Activity:
Omit the pictures and return every entry exactly as written.

Task inputs:
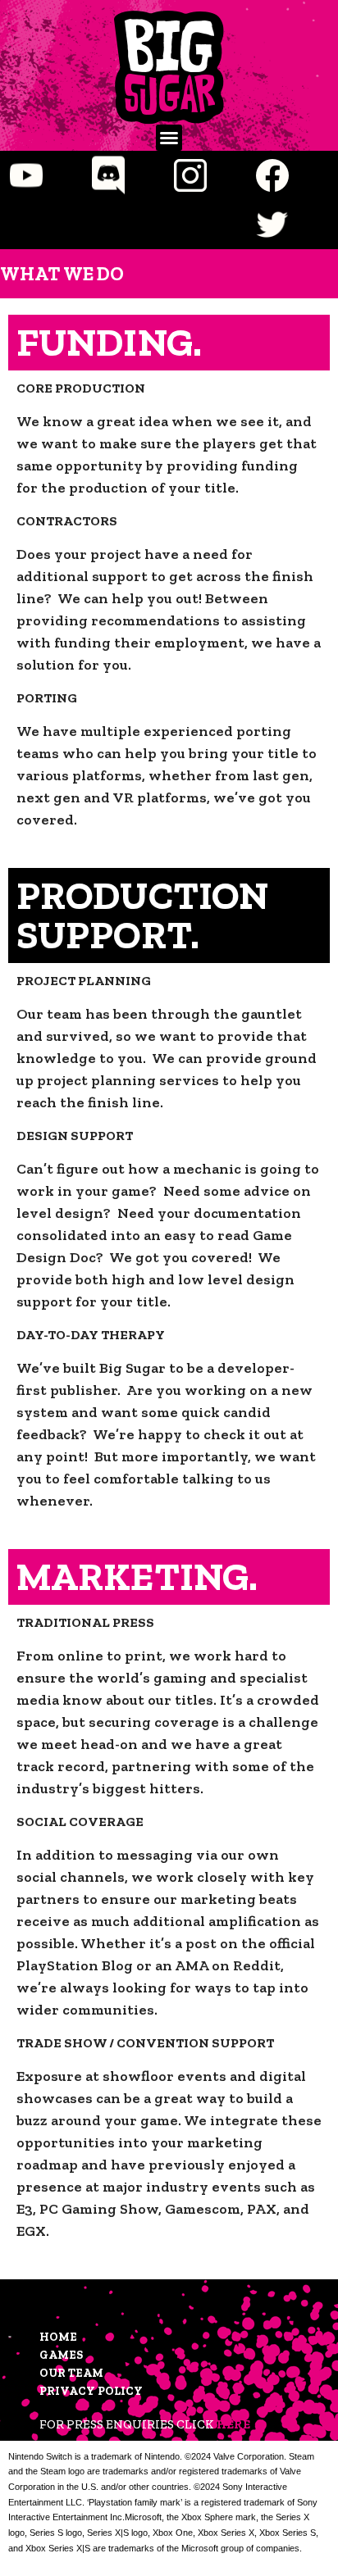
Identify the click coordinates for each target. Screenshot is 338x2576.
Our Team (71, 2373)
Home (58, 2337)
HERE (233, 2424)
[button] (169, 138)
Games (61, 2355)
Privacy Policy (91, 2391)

Result:
Identify the click coordinates for each target. Screenshot is 338x2576.
Our Team (71, 2373)
Home (58, 2337)
HERE (233, 2424)
[button] (169, 138)
Games (61, 2355)
Privacy Policy (91, 2391)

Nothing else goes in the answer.